## [Testo della pagina]
-----
Il padrino numero uno della cupola, Antonio Iovine, si è arreso. Ha iniziato a collaborare con la giustizia indicando gli appoggi politici del Clan.
Altri capi storici stanno mostrando segni di cedimento. I reparti militari sono stati sconfitti. E chi custodisce il tesoro, i prestanome che per decenni si sono arricchiti grazie alla mafia casalese, ora tenta di salvarsi denunciando le estorsioni fatte dalla manovalanza rimasta in circolazione.
Tentano il tutto per tutto. Cercano di risorgere dalle macerie. Secondo la procura antimafia non tutti però sono vittime.
Alcuni degli indagati avevano persino organizzato riunioni con una nota associazione antiracket. Ma gli inquirenti sono intervenuti in tempo per evitare che le finte vittime diventassero paladini della legalità.
Così è finito sotto inchiesta un gruppo di dieci imprenditori di Casapesenna, feudo del clan dei Casalesi.
Sono i titolari di un cartello di aziende che hanno sempre lavorato con enti pubblici nei lavori di somma urgenza per i quali i controlli antimafia sono praticamente nulli.
I pm Antonello Ardituro e Marco Del Gaudio alcune settimane fa hanno ordinato le perquisizioni per una decina di loro. L'ipotesi su cui stanno indagando è concorso esterno in associazione mafiosa.
Non vittime, quindi, ma fiancheggiatori del super boss Michele Zagaria. La mente imprenditoriale del Clan. E le conferme arrivano proprio dal suo braccio destro: il pentito Massimiliano Caterino.
Tra gli imprenditori ci sono Giuseppe Fontana, Francesco Martino e Raffaele Galoppo. Tutti e tre già indagati nella vicenda degli appalti per la manutenzione della rete idrica regionale. Al centro ci sarebbe proprio Fontana. Da lui sono partiti gli inquirenti. Colpito da un interdittiva antimafia (il provvedimento della prefettura che vieta alle aziende di partecipare ai lavori pubblici), avrebbe tentato di aggirare l’ostacolo legandosi ad altri imprenditori e portando a sua discolpa una recente denuncia per estorsione. Un gioco di prestigio per mettere le mani sull’appalto “la bandiera blu” sul litorale domitio.
Chi doveva controllare però non è caduto nel tranello e ha escluso la cordata. Ma Pino Fontana ha amici importanti.
-----
## [Esercizio]
Nel testo sugli imprenditori di Casapesenna, per quale motivo Giuseppe Fontana si sarebbe legato ad altri imprenditori? Spiegalo in una-tre frasi, per favore.

## [Dati da analizzare]
-----
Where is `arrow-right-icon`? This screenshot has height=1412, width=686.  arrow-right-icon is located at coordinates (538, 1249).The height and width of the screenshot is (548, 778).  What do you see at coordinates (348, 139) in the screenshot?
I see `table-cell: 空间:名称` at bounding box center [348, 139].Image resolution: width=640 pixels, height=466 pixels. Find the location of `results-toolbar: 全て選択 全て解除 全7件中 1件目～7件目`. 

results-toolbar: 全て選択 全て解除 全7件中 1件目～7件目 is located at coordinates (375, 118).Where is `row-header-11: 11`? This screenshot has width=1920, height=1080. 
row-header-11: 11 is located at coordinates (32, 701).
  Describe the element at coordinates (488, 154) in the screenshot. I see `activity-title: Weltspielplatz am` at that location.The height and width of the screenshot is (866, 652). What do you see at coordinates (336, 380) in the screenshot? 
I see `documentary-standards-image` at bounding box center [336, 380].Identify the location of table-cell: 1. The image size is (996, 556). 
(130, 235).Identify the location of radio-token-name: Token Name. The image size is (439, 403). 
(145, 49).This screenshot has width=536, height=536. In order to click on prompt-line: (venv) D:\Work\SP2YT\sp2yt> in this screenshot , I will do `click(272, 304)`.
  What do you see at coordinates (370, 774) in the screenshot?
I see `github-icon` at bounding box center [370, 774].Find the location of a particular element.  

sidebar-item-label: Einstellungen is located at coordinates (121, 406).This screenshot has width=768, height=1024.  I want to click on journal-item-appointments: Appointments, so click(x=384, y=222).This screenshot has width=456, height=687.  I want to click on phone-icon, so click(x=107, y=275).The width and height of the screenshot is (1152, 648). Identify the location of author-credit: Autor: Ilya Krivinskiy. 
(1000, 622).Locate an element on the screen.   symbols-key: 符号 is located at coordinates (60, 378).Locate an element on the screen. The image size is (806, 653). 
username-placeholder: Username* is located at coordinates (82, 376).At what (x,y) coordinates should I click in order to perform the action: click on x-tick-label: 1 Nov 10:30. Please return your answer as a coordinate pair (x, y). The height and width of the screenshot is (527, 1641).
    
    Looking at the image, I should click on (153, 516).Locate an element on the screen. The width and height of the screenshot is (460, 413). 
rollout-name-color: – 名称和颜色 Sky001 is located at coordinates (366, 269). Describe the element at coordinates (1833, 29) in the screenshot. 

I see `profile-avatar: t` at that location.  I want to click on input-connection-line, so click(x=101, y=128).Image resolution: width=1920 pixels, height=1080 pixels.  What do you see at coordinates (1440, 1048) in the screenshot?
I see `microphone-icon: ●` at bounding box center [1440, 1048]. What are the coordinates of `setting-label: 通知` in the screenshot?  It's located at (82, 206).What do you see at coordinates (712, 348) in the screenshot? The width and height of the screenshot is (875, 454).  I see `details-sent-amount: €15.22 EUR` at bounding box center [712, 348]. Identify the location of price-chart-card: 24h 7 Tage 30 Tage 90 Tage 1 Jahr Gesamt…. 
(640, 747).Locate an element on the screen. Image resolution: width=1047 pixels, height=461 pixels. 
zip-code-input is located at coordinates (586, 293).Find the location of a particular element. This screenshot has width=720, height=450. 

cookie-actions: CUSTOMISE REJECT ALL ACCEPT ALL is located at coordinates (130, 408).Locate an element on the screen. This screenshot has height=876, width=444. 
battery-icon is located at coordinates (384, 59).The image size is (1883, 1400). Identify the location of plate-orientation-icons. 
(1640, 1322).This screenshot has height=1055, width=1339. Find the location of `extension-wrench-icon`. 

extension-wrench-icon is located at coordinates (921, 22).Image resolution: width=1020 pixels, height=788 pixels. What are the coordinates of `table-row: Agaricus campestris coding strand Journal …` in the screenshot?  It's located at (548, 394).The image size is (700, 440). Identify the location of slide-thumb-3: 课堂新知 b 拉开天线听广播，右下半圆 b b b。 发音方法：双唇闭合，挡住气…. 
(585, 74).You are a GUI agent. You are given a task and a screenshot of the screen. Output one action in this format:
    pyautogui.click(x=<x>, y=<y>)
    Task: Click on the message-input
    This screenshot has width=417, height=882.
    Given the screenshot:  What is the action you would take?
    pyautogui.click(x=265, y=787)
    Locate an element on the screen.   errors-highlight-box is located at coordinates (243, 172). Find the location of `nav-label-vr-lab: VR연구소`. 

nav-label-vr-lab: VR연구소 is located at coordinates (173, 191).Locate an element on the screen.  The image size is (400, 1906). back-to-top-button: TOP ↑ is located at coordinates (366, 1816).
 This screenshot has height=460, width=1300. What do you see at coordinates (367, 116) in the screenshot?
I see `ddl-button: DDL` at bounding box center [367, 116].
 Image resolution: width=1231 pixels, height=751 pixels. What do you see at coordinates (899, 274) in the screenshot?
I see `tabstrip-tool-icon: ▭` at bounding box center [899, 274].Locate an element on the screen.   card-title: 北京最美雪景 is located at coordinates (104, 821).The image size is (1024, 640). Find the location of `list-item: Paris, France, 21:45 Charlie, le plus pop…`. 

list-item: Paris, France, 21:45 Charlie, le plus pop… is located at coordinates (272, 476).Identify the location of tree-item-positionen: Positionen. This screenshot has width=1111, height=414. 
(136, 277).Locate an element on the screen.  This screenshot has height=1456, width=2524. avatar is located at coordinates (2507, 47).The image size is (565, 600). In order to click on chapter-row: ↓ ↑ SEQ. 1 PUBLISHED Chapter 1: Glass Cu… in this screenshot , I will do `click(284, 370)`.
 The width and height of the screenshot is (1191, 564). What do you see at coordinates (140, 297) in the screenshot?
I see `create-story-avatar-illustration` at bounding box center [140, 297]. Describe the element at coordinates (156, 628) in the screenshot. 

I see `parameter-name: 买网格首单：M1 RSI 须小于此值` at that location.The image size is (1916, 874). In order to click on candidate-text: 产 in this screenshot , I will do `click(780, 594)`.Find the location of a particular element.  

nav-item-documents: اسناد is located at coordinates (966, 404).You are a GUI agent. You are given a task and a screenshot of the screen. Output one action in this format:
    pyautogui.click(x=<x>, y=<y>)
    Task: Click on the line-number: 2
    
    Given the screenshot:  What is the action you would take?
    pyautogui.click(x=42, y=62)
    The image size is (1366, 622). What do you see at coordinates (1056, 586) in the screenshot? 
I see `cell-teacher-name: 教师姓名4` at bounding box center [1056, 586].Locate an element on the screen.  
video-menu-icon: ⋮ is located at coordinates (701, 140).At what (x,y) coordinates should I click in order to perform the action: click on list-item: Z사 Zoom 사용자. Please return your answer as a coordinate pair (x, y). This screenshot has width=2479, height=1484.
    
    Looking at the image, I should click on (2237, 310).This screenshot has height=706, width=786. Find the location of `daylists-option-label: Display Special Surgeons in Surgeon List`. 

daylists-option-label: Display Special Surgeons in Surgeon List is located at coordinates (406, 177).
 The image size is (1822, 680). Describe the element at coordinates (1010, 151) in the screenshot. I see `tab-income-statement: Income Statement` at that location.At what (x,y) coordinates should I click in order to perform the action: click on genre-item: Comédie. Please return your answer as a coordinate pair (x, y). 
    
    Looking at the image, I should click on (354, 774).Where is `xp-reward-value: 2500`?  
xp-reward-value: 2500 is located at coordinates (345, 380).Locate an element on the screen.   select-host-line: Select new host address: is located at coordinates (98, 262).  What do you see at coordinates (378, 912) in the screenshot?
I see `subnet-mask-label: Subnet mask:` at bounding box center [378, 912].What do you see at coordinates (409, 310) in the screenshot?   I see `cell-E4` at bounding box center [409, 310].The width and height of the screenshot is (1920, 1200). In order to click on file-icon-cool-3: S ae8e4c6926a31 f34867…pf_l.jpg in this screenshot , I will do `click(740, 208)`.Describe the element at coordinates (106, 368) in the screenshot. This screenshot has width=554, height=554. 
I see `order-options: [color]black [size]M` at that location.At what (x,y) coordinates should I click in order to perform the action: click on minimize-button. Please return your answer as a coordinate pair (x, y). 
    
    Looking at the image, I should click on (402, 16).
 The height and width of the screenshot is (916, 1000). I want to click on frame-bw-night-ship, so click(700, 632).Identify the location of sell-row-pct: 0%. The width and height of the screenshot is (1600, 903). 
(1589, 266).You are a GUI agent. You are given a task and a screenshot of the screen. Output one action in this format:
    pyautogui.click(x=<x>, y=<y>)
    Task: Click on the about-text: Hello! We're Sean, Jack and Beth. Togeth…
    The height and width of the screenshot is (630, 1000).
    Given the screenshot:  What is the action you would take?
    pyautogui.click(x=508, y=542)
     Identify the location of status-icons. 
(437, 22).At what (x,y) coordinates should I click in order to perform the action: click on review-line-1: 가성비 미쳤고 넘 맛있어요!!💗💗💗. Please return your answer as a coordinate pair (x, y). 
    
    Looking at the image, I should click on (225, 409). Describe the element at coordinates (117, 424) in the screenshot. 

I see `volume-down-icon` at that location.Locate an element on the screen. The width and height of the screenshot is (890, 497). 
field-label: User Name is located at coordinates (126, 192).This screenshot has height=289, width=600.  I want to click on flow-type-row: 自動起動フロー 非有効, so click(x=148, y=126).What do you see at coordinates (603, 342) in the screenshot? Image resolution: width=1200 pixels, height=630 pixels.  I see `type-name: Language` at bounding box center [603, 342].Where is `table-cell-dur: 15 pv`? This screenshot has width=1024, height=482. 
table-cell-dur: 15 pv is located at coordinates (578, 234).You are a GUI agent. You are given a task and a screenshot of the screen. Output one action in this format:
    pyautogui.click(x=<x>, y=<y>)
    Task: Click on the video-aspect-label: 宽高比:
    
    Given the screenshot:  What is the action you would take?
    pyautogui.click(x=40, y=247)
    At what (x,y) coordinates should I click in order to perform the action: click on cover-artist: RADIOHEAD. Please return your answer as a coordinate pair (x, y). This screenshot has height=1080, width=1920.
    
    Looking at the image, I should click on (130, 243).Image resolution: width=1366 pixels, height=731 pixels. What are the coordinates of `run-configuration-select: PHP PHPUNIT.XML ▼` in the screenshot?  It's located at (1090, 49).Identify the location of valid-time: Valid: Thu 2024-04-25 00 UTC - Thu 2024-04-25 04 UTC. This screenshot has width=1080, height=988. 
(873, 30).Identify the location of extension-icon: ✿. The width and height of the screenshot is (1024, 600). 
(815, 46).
-----
## [Risposta finale]
Fontana era stato colpito da un'interdittiva antimafia, il provvedimento della prefettura che vieta alle aziende di partecipare ai lavori pubblici. Si sarebbe legato ad altri imprenditori per aggirare questo ostacolo. A sua discolpa avrebbe portato anche una recente denuncia per estorsione, con lo scopo di mettere le mani sull'appalto "la bandiera blu" sul litorale domitio.